EXERCISE: Output the lines from the one holding "The image size is (254, 200)." to the end of the entries that follow, exactly and only those, minus any pictures.

Pixel coordinate grounding data:
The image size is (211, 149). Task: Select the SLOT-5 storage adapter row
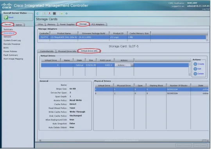point(122,37)
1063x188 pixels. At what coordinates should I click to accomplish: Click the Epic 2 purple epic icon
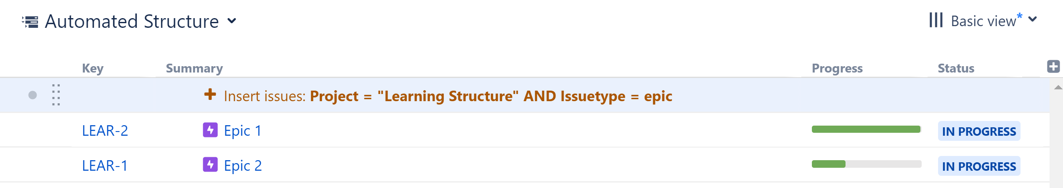[210, 165]
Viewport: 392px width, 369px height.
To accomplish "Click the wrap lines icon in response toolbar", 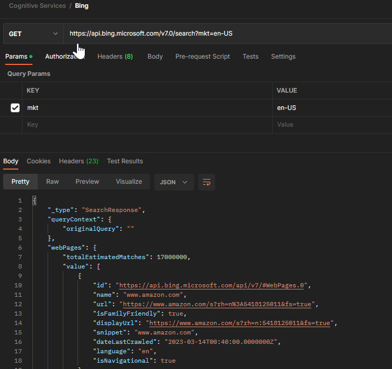I will pyautogui.click(x=207, y=182).
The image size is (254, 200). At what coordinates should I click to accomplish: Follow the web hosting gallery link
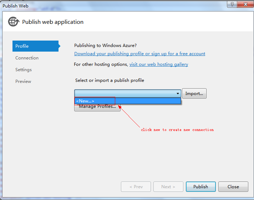coord(159,64)
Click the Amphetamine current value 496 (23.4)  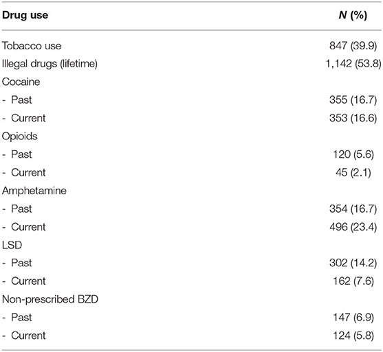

EXPECTED OUTPUT:
The image size is (254, 200). At what coordinates should I click to accomplish: Follow the web hosting gallery link
coord(159,64)
Click the Amphetamine current value 496 (23.4)  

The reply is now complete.